A verbatim copy of the data is wanted, minus any picture in it.

__MATERIAL PROVIDED__:
++++++++++

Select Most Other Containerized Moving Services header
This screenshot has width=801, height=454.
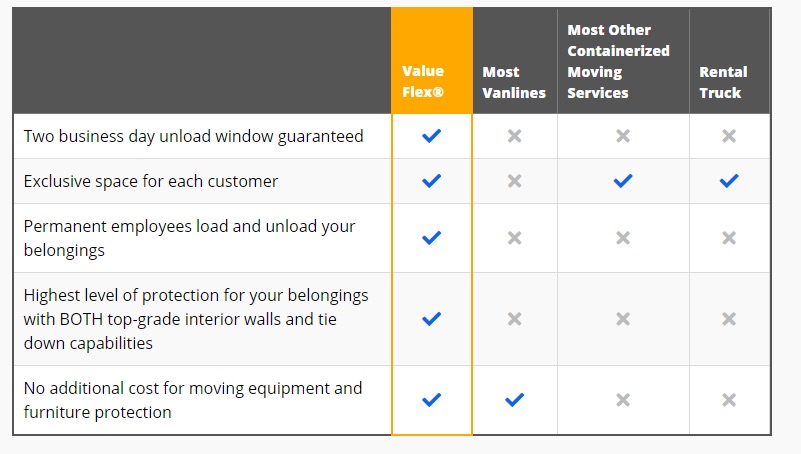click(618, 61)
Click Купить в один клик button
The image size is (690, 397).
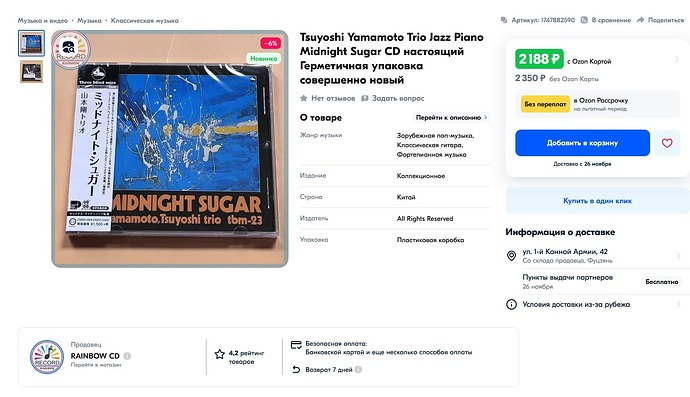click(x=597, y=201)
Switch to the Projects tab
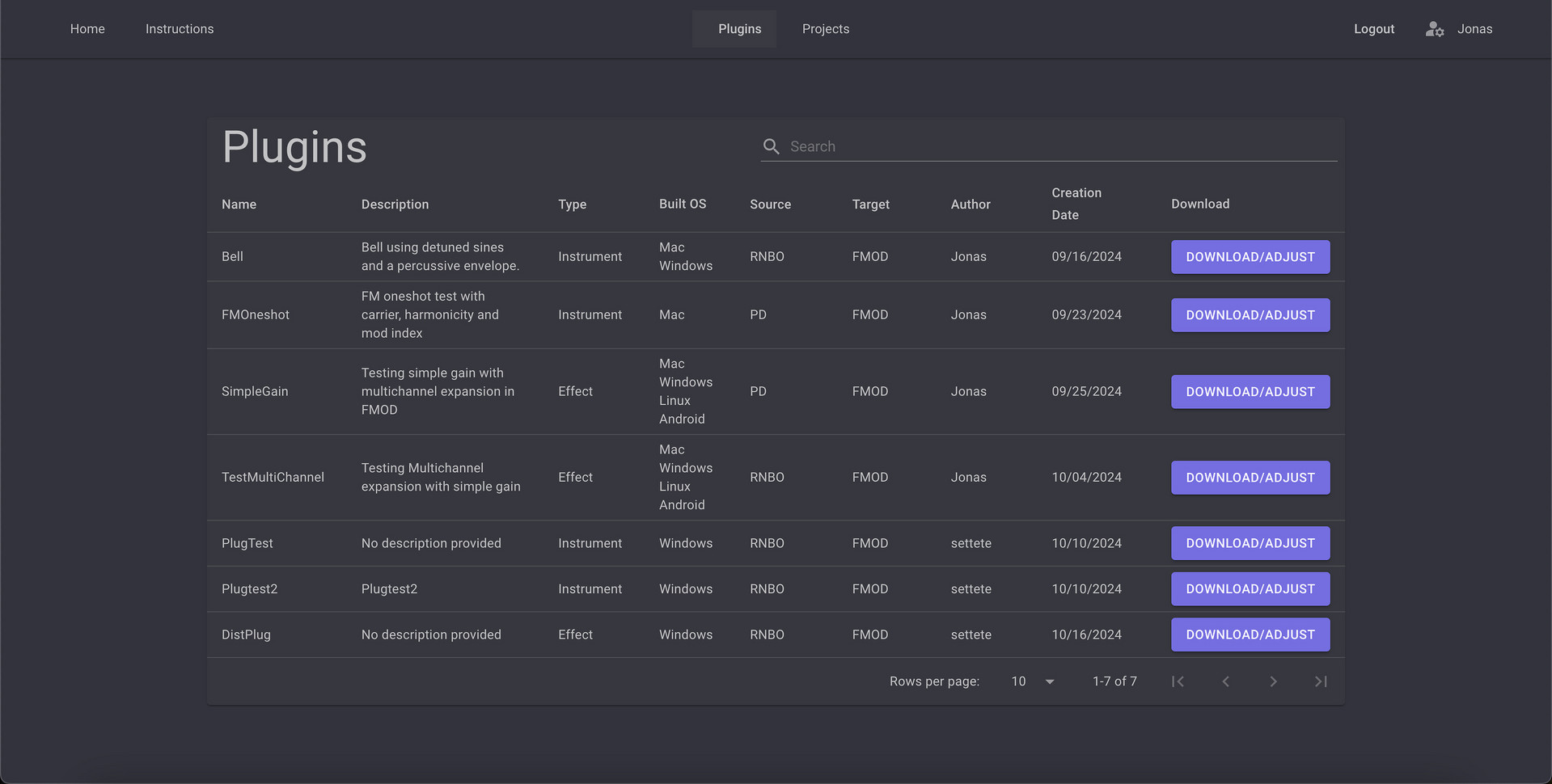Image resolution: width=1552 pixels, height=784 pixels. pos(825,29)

++++++++++

__WRITTEN REPLY__:
Select Most Other Containerized Moving Services header
This screenshot has width=801, height=454.
click(618, 61)
Click Купить в один клик button
The image size is (690, 397).
click(x=597, y=201)
Switch to the Projects tab
Image resolution: width=1552 pixels, height=784 pixels. pos(825,29)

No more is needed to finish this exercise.